Discuti neste artigo algumas hipóteses para X e descobri que nenhuma delas é completa. Não tenho uma posição própria a oferecer. Particularmente, não tenho uma proposição sobre a maneira como as normas surgem e desaparecem. Sugiro, porém, que uma boa estratégia de pesquisa seria a de investigar o papel das emoções na sua manutenção. Acredito, também, que valem a pena ser estudados os fenômenos sempre ignorados da inveja e da honra. Finalmente, a teoria psicológica do conformismo deve. ser trazida à consideração nesse assunto.

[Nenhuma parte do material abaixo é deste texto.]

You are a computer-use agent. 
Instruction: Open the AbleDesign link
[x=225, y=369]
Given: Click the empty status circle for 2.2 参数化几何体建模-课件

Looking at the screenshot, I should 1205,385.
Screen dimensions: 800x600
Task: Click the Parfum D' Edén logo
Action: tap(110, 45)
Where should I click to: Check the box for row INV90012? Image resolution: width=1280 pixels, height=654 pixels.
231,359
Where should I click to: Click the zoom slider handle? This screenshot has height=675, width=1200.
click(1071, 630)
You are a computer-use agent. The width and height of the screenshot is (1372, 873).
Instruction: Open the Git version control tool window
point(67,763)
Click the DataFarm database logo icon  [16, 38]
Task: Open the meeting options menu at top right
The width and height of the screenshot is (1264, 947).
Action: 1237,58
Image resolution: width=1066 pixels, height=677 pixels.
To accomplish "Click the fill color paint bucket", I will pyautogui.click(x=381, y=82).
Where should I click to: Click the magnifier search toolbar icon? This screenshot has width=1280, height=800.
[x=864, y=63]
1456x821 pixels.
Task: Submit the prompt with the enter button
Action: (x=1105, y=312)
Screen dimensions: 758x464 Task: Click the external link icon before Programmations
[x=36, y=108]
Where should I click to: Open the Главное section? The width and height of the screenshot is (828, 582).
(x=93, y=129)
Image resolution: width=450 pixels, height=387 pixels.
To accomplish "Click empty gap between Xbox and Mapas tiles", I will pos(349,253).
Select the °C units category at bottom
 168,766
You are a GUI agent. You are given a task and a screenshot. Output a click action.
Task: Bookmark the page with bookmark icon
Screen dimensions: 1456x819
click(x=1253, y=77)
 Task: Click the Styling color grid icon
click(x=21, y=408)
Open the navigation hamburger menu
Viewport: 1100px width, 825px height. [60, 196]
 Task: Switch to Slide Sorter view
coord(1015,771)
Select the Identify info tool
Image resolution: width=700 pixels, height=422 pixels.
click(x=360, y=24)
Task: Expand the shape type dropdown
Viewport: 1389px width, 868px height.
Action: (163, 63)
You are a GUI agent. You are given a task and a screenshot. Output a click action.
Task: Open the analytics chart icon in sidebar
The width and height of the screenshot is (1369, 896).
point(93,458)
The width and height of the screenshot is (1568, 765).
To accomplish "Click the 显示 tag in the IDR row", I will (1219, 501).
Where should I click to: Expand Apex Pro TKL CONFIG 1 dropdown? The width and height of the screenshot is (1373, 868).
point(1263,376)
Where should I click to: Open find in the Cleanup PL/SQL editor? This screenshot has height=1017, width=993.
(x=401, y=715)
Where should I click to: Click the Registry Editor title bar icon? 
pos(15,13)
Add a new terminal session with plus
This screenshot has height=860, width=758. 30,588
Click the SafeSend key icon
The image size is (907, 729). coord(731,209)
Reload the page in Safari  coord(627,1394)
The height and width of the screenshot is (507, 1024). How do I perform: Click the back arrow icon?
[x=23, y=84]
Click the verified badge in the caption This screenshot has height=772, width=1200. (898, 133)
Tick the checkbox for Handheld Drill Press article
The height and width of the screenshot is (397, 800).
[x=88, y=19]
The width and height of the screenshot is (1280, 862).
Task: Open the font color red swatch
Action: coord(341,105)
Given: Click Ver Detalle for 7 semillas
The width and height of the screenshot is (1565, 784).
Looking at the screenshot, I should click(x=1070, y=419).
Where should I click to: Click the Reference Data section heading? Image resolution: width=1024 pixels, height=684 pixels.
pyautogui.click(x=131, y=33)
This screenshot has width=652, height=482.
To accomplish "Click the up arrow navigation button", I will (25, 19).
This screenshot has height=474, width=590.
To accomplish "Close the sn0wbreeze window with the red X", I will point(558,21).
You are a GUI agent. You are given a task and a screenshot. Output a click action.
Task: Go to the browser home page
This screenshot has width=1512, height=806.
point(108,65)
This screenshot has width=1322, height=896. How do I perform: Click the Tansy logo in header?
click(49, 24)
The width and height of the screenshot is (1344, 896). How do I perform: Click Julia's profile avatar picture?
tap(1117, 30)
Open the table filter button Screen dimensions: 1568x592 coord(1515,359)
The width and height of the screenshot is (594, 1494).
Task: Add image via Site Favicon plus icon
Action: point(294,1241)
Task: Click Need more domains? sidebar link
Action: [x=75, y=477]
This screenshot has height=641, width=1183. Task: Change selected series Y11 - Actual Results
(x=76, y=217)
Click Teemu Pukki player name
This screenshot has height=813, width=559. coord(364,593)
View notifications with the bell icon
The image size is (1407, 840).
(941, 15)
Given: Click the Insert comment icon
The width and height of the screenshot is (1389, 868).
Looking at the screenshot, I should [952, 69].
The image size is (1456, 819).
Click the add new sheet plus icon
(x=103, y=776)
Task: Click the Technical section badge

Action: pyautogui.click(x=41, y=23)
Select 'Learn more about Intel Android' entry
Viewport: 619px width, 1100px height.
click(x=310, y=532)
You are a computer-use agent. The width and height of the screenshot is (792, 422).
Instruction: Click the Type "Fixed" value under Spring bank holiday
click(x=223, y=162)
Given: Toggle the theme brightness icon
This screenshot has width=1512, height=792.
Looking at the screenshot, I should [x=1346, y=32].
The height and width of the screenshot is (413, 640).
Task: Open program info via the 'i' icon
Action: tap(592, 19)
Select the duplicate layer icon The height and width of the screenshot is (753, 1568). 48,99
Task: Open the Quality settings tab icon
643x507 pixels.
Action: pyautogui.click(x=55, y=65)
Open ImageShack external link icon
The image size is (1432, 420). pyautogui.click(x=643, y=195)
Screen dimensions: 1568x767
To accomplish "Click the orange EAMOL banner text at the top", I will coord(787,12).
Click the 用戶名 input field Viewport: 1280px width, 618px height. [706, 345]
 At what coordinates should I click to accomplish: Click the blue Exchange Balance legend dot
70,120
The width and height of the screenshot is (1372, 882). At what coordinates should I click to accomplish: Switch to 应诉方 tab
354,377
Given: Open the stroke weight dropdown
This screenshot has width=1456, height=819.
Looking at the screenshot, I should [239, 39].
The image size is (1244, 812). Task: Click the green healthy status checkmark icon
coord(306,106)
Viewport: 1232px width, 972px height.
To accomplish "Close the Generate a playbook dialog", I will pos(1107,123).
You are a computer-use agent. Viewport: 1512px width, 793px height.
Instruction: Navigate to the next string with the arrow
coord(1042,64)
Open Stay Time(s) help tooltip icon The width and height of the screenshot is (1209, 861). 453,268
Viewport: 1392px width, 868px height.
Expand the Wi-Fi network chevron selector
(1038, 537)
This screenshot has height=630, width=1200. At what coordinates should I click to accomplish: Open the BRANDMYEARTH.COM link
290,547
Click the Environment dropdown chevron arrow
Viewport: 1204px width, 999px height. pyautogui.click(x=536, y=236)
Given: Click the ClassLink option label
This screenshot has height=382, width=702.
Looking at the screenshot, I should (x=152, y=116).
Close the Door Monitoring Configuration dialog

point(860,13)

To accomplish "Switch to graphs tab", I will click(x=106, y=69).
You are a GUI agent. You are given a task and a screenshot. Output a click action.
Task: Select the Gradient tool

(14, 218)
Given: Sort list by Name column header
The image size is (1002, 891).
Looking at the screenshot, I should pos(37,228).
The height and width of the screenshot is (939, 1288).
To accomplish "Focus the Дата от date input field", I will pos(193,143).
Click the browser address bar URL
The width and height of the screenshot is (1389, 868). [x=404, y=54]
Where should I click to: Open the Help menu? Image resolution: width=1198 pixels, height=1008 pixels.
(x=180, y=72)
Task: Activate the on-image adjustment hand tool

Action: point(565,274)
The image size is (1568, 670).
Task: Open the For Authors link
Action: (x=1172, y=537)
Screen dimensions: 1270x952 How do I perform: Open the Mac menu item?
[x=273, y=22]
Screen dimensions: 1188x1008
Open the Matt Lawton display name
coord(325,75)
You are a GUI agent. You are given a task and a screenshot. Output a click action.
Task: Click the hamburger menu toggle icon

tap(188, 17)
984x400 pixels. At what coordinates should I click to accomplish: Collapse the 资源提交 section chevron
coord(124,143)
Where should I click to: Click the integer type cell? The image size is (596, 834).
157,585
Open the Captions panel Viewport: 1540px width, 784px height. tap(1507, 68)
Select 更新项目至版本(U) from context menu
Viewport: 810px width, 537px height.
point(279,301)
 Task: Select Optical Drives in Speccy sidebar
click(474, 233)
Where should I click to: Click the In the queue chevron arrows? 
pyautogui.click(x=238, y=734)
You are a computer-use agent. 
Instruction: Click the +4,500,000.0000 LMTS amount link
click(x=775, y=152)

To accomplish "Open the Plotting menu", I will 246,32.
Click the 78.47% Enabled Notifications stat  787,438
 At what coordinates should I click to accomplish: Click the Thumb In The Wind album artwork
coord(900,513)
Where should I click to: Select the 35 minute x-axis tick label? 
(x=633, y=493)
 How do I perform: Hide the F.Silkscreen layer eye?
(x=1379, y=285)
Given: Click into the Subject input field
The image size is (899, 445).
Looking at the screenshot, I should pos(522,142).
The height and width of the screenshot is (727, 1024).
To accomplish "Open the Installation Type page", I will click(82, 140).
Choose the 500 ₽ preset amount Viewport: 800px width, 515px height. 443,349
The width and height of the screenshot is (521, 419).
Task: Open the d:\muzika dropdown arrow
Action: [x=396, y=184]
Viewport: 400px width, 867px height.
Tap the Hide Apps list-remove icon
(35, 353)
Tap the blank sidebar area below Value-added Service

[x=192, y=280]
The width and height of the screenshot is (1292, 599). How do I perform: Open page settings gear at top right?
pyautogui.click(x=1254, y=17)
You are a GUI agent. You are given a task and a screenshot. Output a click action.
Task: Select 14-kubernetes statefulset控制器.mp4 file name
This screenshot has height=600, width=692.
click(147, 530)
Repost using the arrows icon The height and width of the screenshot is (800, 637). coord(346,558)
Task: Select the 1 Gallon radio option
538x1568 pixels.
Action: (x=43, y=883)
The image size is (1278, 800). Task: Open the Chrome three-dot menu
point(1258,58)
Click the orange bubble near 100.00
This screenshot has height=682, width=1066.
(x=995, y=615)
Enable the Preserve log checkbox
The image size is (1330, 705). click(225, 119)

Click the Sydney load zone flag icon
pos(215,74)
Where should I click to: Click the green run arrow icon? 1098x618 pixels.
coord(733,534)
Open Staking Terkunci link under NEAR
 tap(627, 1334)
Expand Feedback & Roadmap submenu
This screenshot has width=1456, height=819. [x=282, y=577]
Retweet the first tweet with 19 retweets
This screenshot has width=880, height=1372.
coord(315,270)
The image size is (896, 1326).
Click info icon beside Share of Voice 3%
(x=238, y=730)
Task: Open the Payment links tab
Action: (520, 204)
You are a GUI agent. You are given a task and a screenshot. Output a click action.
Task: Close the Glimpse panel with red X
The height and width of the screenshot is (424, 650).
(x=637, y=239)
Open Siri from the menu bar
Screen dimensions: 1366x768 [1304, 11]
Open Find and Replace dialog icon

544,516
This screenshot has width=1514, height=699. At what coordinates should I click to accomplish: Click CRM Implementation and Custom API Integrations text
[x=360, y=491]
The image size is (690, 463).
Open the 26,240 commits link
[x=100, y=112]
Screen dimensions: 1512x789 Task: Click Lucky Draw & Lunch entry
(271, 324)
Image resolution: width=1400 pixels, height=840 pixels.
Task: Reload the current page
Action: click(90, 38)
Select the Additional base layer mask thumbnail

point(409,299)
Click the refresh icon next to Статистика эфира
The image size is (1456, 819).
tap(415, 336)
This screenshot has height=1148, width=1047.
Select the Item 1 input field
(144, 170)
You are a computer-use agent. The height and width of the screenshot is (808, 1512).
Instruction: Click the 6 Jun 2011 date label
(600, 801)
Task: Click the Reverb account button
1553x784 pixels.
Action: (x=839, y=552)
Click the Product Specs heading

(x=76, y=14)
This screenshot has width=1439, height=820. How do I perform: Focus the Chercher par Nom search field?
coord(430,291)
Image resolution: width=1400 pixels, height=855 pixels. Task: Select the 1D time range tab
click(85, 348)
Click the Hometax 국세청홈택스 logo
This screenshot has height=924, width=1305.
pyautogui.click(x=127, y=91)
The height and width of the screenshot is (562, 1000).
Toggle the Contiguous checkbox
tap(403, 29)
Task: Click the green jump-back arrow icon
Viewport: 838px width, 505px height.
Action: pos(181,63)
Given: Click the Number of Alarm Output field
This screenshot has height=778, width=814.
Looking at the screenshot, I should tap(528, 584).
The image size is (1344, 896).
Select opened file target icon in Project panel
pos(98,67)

Texto especialmente escrito para o XIII Encontro Anual da ANPOCS, Caxambú, MG, outubro de 1989.

Tradução de Vera Pereira.

              Notas:

(*) Jon Elster  Professor de Ciência Política da Universidade de Chicago.

 

1 - Um desenvolvimento maior da temática das normas com aplicações em problemas de negociação e de ação coletiva encontra-se em Elster (1989 ) .

 

2 - Esse texto foi escrito antes da introdução de sistemas de salários entrelaçados em várias companhias aéreas norte-americanas.

 

3 - Agradeço a Ottar Brox pela sugestão deste exemplo.

 

4 - Esse argumento, encontrado em Akerlof (1976, p. 610), parece basear-se no pressuposto de que as sanções podem prosseguir eternamente, sem perder sua força. Toda pessoa que viola uma norma de casta, inclusive todo aquele que falha na vigilância de sua obrigatoriedade, torna-se automaticamente um pária. Abreu (1988 ) fornece uma análise formal elaborada sobre pressuposto semelhante. Eu conheço muito pouco do sistema de casta para avaliar a exatidão desse pressuposto, mas tenho certeza de que é falso nos casos que conheço um pouco melhor. As sanções tendem a enfraquecer-se na medida em que nos afastamos progressivamente da violação original.

 

5 -  Ver também, a esse respeito, Ullmann-Margalit (1977, p. 60 ) .

 

6 - Observem que a norma não pode ser justificada por uma racionalidade individual: se eu como uma pessoa, não tenho qualquer razão para temer que ela possa revidar.

 

7 - Agradeço a Amos Tversky pela sugestão deste exemplo de norma social.

 

8 - Essas estratégias são universalmente empregadas.

 

9 - Como observador participante numa oficina mecânica, Roy (1952) constatou perdas substanciais devido a esforços deliberadamente reduzidos.

 

10 - Faia (1986 ) apresenta uma boa discussão do ãmbito muito limitado de casos nos quais os argumentos da seleção social fazem sentido.